Why Toddlers Develop Parent Preferences

Between 18 and 24 months, it's perfectly normal for toddlers to prefer one parent over the other. As toddlers develop a sense of self, they do so through careful observation and mirroring of those around them. Based on this idea, one theory about what's behind parent preferences, according to Dr. T. Berry Brazelton, MD, in Touchpoints: Birth to Three is that to fully absorb each parent—their language, facial expressions, preferences—a child can only focus on one at a time.

"It comes out of children both having strong sense of self and some power. Some of it is preference and some of it is control," says Tovah P. Klein, PhD, director of the Barnard College Center for Toddler Development. "Parents feel really hurt and rejected, but it's a great sign the child is waking up saying, 'I'm my own person, I can make my own choices,'" says Klein.

What to Do

Be patient. This behavior tends to last a few months, and then your toddler may switch her allegiance to the other parent. Try not to take it personally, and keep showing that you love her (though the desire to sulk may be strong). "Give the message 'We both love you even if you want the other of us.' [Toddlers are] still looking to the adults to keep the roles and security for them," says Klein. Share your feelings with your partner—and empathize if the tides turn.

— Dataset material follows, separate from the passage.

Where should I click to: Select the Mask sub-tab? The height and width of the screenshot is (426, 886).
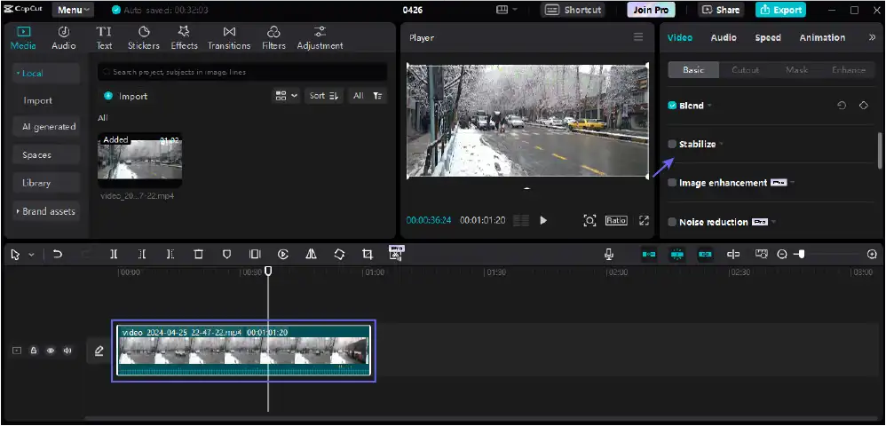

"Parents should act as a team and keep it light," says Klein. So if your child says she wants only Daddy to help her get dressed, Klein suggests saying, "Sure, Dad can put on your clothes. I still love you." That way, you're "not giving in to their power but letting them know they have a choice," says Klein.

Keep in Mind

Whether your toddler is playing favorites or not, sharing special one-on-one activities with each parent is a great way to nurture your always-developing relationship. Consider setting a routine activity that only you and your toddler (and likewise, your partner and your toddler) do together: Look at fish at the pet store, hunt for worms after a rainfall, etc. That way, if you do get the cold shoulder from your toddler, you might still be able to count on this treasured time together.